> **AIM OF THE TASK**: Starting at the line below holding "Click the Left column header" and stopping at the line holding "You are a computer-use agent. The image", print every line exactly, both ends included, and leave the rest out.

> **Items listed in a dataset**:
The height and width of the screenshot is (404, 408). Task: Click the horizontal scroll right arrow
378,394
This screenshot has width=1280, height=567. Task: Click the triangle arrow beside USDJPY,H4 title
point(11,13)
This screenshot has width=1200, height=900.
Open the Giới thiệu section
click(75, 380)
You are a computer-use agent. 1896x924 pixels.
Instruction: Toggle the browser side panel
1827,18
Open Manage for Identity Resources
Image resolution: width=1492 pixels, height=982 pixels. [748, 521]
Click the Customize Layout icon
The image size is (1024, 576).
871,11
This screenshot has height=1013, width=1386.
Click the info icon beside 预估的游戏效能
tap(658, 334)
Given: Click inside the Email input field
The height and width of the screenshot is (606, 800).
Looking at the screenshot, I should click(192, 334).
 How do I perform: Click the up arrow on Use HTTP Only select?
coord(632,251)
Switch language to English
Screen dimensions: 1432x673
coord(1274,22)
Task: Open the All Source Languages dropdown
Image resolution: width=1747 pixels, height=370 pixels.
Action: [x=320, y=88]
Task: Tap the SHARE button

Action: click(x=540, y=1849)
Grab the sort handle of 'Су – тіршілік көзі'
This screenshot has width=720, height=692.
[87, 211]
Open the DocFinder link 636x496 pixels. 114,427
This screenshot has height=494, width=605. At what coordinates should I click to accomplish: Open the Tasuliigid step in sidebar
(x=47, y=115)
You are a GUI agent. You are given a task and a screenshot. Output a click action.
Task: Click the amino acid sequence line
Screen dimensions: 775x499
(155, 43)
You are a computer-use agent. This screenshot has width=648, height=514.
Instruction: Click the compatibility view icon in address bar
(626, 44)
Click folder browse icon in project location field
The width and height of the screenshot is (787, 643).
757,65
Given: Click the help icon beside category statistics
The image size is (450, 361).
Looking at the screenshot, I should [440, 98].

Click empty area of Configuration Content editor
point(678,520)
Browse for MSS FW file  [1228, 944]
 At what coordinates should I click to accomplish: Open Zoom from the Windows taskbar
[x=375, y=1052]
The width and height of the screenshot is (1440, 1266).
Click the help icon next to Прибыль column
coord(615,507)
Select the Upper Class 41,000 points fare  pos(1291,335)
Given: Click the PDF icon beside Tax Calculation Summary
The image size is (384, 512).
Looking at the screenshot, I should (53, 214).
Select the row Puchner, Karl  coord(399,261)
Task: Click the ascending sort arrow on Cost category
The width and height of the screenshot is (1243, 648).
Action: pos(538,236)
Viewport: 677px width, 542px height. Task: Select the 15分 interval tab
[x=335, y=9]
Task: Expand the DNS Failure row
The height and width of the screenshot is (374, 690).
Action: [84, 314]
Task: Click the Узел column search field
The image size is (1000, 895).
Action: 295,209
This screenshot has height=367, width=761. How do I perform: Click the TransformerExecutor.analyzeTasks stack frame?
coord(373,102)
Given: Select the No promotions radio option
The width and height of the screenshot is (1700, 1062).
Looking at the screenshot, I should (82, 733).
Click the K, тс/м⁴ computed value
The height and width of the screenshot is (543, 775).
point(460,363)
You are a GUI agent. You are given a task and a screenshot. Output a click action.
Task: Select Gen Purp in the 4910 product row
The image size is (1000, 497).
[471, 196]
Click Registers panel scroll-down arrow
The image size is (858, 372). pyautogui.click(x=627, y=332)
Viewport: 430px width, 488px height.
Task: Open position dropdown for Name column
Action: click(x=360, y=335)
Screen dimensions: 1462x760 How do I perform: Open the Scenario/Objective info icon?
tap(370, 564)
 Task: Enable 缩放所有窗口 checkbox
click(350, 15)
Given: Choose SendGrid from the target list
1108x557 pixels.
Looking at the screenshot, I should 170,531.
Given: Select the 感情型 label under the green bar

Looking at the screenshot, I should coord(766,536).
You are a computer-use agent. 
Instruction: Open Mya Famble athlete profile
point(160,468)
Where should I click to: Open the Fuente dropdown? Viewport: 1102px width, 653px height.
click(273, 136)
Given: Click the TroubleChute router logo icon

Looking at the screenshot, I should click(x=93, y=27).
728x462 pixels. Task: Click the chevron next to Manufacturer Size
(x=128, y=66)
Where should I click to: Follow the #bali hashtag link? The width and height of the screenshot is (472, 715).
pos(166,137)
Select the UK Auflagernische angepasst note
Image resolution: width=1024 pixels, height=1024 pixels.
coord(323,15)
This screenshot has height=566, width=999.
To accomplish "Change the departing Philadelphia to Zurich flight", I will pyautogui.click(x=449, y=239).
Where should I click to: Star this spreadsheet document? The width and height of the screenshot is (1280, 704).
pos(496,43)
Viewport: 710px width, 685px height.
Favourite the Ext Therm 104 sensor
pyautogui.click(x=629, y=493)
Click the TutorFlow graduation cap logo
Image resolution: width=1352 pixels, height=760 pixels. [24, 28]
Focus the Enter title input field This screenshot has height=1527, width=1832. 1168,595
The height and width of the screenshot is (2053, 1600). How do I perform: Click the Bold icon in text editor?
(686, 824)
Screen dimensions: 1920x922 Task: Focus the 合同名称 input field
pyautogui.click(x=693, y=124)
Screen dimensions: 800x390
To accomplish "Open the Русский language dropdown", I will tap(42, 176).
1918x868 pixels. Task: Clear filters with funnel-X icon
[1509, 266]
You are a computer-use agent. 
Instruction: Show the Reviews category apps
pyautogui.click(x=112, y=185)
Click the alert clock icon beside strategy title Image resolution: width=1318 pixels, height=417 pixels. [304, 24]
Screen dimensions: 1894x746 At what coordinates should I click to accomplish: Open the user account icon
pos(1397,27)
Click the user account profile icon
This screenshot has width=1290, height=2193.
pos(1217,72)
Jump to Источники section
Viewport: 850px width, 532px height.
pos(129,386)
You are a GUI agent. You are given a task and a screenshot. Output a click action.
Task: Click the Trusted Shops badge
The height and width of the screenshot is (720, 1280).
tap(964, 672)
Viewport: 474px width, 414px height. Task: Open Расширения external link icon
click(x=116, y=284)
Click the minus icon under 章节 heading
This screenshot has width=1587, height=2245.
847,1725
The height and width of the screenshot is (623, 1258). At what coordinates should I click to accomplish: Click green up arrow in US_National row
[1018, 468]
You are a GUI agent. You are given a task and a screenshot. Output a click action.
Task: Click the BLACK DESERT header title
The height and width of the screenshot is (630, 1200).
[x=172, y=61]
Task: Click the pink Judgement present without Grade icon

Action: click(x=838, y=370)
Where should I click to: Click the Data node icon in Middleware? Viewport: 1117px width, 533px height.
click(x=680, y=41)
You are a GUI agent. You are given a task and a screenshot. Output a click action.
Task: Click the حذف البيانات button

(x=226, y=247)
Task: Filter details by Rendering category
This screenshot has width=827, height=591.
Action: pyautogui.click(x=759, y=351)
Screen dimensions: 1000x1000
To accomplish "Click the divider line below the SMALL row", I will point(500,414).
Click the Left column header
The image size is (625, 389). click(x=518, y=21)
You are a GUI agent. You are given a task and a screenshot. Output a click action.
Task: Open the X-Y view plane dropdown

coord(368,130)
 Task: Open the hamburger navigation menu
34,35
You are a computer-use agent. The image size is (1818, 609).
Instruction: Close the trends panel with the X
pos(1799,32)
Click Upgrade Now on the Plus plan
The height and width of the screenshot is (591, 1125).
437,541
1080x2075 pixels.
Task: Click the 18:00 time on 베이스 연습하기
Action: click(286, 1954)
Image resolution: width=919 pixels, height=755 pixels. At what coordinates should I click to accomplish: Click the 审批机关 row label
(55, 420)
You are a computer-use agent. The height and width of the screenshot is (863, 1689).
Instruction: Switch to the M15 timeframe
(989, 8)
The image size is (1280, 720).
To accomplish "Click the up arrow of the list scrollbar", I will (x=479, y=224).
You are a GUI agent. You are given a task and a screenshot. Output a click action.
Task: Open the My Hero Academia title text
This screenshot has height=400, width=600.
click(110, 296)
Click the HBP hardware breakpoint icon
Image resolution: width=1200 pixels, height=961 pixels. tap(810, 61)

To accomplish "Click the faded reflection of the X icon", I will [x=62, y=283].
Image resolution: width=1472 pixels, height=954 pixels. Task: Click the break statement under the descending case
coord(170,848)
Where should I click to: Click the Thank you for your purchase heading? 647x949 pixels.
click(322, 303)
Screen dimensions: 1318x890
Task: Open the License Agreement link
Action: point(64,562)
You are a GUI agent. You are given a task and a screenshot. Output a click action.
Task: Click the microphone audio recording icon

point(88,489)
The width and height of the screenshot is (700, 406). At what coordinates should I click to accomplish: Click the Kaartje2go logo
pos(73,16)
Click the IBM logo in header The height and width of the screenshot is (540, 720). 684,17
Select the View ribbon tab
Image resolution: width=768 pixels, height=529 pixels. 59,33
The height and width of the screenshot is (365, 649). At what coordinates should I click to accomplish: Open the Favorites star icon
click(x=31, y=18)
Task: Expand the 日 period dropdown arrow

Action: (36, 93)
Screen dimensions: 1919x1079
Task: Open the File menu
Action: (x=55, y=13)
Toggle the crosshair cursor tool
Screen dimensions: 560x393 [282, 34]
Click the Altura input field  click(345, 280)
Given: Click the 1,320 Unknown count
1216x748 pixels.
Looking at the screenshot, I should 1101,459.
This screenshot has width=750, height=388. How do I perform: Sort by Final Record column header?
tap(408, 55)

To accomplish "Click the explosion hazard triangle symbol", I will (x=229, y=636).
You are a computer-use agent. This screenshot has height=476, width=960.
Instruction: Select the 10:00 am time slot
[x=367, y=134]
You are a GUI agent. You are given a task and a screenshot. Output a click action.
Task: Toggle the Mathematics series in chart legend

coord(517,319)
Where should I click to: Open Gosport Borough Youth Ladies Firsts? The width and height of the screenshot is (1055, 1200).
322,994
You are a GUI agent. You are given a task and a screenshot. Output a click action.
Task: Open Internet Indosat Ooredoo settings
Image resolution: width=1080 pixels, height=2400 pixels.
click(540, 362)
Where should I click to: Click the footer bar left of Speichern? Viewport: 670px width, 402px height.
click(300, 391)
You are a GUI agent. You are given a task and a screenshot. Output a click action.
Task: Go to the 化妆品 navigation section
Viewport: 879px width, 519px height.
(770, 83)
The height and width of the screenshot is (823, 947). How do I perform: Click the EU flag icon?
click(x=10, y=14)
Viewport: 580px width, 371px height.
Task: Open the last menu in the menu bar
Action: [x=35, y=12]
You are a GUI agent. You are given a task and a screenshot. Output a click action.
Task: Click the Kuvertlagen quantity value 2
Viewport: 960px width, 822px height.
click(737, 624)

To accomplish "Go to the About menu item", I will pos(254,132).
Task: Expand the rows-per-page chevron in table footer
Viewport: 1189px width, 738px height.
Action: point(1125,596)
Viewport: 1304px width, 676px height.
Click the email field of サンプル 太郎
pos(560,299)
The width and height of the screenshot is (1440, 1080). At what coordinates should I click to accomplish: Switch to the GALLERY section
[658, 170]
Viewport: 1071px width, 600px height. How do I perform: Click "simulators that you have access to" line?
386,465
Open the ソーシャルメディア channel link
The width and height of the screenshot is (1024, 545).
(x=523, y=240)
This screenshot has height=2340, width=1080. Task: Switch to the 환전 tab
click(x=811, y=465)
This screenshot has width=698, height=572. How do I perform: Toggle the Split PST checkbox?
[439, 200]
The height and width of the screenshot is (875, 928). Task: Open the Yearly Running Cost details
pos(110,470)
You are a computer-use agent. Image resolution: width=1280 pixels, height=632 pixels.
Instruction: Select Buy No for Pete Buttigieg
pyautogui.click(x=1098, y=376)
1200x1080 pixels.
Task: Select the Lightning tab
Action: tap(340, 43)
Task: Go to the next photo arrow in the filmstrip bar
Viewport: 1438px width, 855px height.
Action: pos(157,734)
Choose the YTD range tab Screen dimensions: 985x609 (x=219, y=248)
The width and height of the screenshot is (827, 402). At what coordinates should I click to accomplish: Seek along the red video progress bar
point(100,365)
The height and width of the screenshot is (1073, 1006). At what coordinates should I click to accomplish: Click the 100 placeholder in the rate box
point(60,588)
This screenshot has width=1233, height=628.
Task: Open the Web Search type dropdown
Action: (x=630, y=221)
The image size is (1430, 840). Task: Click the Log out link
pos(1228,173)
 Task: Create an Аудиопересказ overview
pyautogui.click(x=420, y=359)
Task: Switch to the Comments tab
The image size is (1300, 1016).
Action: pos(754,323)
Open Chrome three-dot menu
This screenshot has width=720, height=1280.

> **ANSWER TO THIS EXERCISE**:
Click the Left column header
The image size is (625, 389). click(x=518, y=21)
You are a GUI agent. You are given a task and a screenshot. Output a click action.
Task: Open the X-Y view plane dropdown

coord(368,130)
 Task: Open the hamburger navigation menu
34,35
You are a computer-use agent. The image size is (1818, 609).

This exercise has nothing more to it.